Records provided Start Marker

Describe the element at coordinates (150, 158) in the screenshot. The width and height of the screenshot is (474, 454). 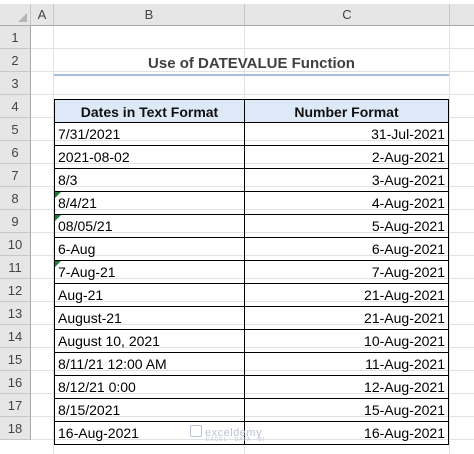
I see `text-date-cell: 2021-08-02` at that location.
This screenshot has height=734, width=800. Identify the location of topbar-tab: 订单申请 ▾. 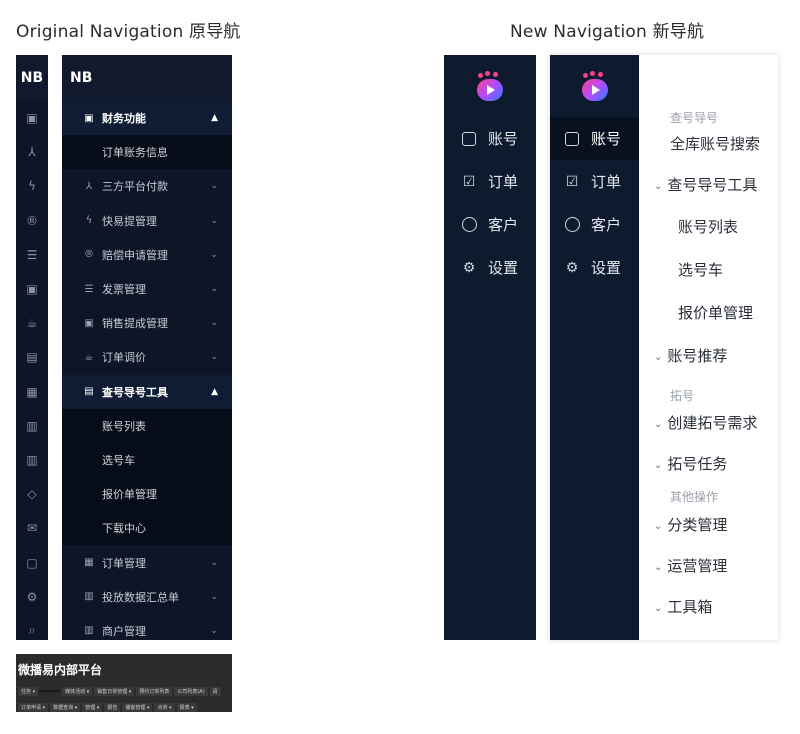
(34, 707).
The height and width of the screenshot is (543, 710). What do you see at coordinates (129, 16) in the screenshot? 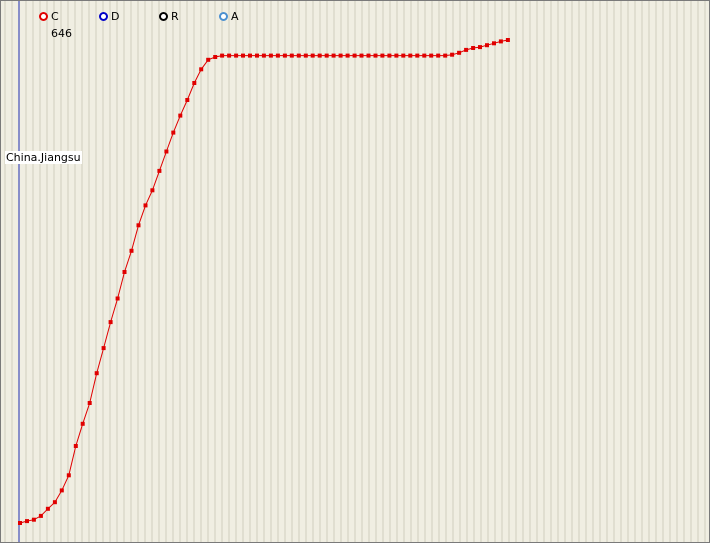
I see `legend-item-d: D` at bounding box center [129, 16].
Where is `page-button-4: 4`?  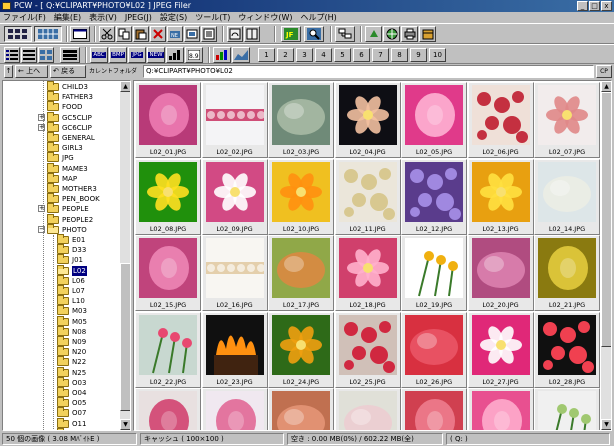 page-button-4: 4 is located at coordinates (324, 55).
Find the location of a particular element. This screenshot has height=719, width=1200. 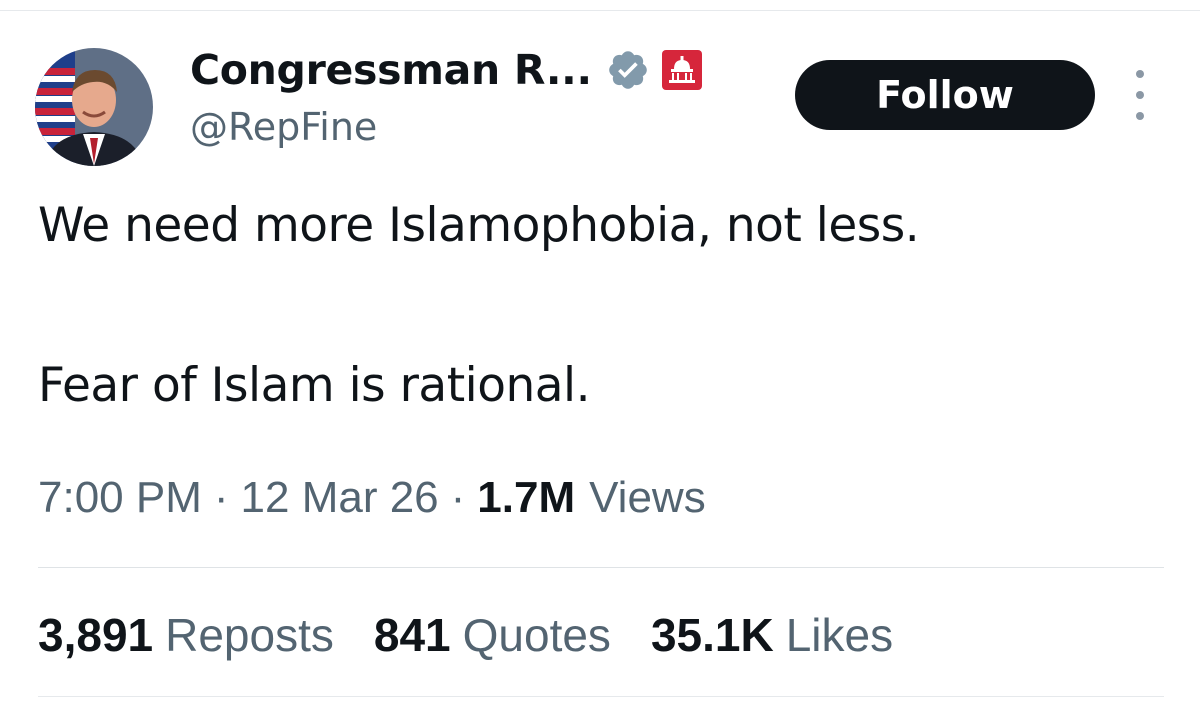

Records provided End Marker
Records provided Start Marker

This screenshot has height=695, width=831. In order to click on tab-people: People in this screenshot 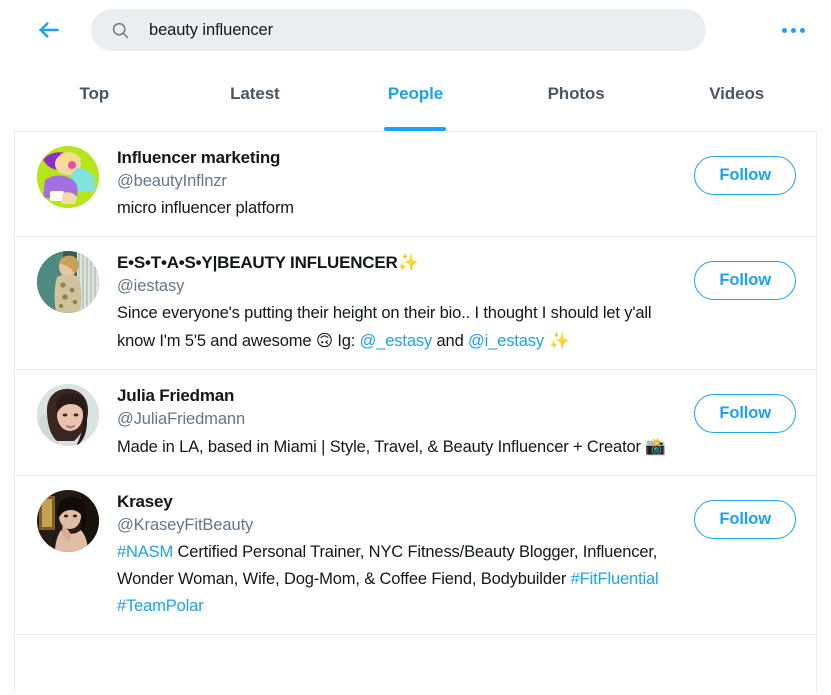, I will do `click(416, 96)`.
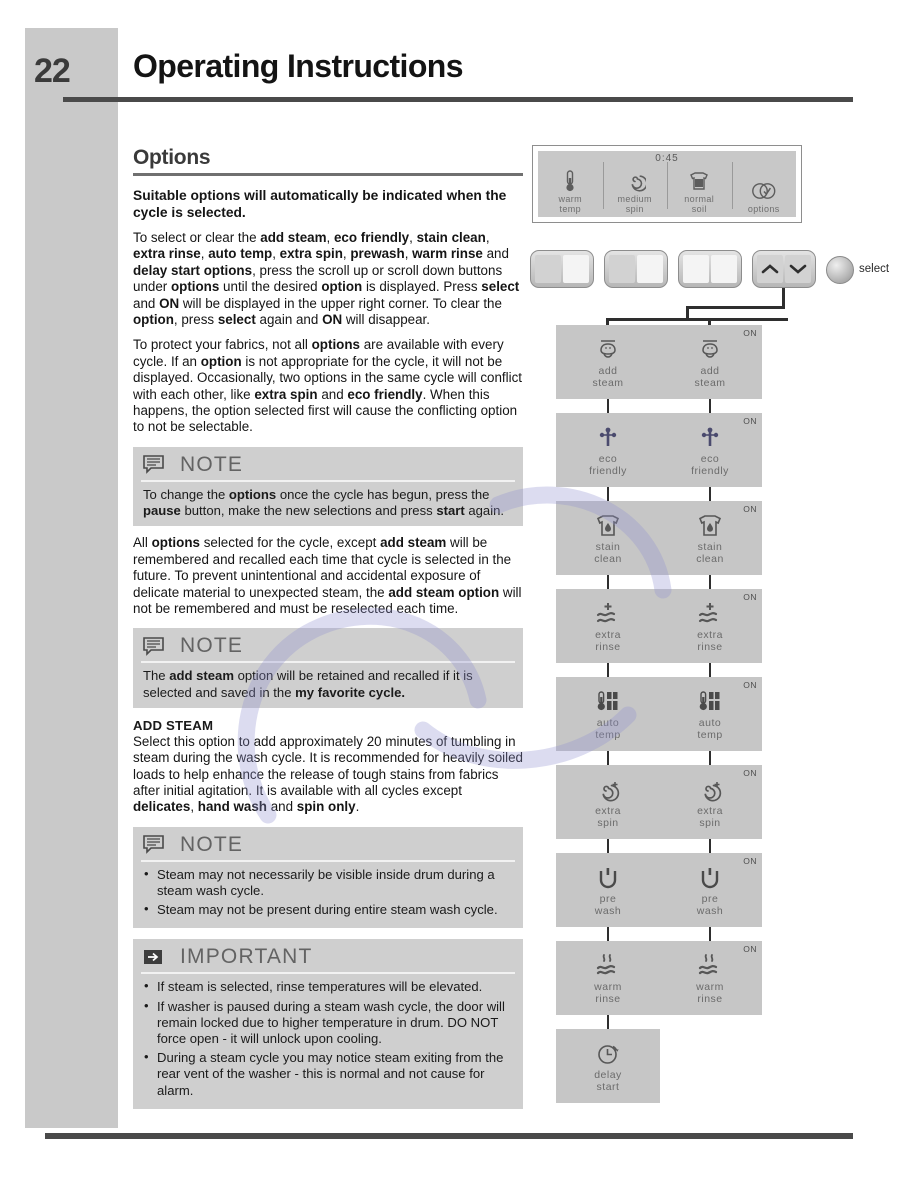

Records provided End Marker

Work to complete:
Output the listing from the line with "Describe the element" up to and including the line with "at that location." as a two-column CSV with columns instruction and reply, one row per listing. Put each field in double quotes, replace line breaks with spaces, and leave out the pictures.

Expected answer:
instruction,reply
"Describe the element at coordinates (150, 158) in the screenshot. The width and height of the screenshot is (474, 454).","I see `text-date-cell: 2021-08-02` at that location."